Required work: Recast the stretch of lines from the one containing "The width and height of the screenshot is (930, 697)." through the one containing "coord(31,106)" as a Markdown table with the columns Row and Line, numbering each row and skipping blank lines.

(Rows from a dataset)
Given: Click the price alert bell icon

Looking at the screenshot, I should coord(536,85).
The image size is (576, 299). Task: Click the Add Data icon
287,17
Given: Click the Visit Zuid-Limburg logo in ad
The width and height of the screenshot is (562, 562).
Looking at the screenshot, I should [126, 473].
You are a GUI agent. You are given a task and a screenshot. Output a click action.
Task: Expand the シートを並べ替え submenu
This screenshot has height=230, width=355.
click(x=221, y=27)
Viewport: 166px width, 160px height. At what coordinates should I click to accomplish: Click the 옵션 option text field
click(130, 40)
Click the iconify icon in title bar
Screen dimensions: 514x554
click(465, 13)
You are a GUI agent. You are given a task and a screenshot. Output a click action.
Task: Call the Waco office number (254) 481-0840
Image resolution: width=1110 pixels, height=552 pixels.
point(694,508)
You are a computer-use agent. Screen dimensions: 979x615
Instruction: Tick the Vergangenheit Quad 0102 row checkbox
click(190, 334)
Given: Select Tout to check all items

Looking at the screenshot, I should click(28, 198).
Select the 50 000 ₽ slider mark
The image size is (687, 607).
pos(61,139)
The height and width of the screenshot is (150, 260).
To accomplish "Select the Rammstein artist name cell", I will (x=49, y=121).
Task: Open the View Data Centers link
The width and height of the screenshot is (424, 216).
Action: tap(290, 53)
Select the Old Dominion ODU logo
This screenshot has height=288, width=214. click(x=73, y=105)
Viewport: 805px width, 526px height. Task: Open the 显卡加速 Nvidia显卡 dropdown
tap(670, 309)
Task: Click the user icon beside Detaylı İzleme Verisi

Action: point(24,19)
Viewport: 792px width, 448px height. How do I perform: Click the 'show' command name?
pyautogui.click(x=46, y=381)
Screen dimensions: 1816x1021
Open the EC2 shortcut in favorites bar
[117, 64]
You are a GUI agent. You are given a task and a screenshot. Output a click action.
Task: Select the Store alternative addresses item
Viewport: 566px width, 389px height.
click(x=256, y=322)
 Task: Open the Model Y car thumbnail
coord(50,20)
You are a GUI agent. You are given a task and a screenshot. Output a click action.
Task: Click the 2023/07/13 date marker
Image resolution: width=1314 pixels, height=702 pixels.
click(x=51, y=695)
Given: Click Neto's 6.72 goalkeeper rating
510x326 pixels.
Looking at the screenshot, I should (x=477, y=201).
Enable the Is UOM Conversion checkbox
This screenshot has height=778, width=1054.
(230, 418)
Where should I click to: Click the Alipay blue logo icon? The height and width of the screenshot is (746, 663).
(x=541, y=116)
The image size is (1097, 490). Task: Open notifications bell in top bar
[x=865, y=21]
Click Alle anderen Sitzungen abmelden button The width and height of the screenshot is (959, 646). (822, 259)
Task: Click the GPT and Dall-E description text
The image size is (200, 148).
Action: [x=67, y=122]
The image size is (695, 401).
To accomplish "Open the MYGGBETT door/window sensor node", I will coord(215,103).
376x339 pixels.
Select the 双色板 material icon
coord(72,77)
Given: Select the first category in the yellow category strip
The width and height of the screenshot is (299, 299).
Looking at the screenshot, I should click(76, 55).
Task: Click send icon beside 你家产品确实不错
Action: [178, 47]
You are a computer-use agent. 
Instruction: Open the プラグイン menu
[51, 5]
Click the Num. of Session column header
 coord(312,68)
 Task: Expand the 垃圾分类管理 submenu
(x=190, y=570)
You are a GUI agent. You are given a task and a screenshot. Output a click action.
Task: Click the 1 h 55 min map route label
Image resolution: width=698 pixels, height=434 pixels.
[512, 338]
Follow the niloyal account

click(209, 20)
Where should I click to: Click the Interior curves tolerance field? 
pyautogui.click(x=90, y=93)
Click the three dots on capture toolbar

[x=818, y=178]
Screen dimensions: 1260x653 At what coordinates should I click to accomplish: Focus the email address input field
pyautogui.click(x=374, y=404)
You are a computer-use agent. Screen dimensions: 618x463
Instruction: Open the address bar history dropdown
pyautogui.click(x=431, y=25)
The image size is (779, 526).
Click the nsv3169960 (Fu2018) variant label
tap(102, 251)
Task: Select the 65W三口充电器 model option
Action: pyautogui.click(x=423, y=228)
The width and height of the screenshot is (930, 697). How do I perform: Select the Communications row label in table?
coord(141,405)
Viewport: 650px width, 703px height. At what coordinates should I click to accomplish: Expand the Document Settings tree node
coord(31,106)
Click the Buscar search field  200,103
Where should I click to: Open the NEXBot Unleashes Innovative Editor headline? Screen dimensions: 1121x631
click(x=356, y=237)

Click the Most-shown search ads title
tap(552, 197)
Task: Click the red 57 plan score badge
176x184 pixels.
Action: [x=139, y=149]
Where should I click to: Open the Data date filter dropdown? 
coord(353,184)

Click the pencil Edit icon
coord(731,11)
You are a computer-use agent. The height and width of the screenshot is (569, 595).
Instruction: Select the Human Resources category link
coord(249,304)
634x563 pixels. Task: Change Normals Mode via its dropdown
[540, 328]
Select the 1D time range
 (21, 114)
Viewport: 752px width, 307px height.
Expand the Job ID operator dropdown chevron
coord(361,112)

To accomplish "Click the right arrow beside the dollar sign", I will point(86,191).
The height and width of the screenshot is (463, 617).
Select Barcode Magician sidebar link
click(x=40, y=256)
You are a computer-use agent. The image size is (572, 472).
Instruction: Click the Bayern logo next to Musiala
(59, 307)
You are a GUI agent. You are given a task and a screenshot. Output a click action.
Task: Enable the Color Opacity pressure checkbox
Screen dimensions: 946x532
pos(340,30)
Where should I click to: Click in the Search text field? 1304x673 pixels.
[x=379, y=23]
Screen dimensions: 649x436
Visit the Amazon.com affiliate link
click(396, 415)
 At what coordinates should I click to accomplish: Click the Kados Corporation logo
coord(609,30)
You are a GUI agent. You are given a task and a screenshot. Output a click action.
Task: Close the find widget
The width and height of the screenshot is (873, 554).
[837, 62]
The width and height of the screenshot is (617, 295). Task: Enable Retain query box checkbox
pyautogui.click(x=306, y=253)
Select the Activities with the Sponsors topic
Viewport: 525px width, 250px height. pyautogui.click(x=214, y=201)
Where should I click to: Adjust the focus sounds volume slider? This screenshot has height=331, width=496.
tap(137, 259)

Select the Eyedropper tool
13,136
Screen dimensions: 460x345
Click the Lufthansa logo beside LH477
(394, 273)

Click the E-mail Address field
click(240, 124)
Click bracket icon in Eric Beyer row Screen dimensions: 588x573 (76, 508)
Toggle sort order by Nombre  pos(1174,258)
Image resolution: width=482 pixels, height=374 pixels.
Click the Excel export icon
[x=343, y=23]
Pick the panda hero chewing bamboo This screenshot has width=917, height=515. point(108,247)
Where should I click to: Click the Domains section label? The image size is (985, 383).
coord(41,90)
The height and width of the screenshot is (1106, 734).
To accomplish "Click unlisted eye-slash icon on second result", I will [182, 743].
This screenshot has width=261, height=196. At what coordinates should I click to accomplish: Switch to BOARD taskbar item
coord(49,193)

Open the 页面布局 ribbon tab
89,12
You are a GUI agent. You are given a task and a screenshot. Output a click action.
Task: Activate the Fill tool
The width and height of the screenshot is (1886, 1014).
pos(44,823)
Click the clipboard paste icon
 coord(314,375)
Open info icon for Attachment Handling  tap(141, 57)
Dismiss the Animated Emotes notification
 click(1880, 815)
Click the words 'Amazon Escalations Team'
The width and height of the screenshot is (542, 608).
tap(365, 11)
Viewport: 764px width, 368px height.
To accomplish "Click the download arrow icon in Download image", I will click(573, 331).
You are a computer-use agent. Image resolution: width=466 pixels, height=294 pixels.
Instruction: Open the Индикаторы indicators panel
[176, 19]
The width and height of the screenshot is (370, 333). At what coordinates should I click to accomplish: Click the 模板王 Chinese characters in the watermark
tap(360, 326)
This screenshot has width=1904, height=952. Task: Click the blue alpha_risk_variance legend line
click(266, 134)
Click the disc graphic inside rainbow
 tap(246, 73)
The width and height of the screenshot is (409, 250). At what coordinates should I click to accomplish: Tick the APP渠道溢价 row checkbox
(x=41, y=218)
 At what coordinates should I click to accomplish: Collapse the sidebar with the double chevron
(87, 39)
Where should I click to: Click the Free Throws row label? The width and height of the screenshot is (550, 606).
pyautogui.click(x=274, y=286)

Solution:
| Row | Line |
|---|---|
| 1 | The width and height of the screenshot is (930, 697). How do I perform: Select the Communications row label in table? |
| 2 | coord(141,405) |
| 3 | Viewport: 650px width, 703px height. At what coordinates should I click to accomplish: Expand the Document Settings tree node |
| 4 | coord(31,106) |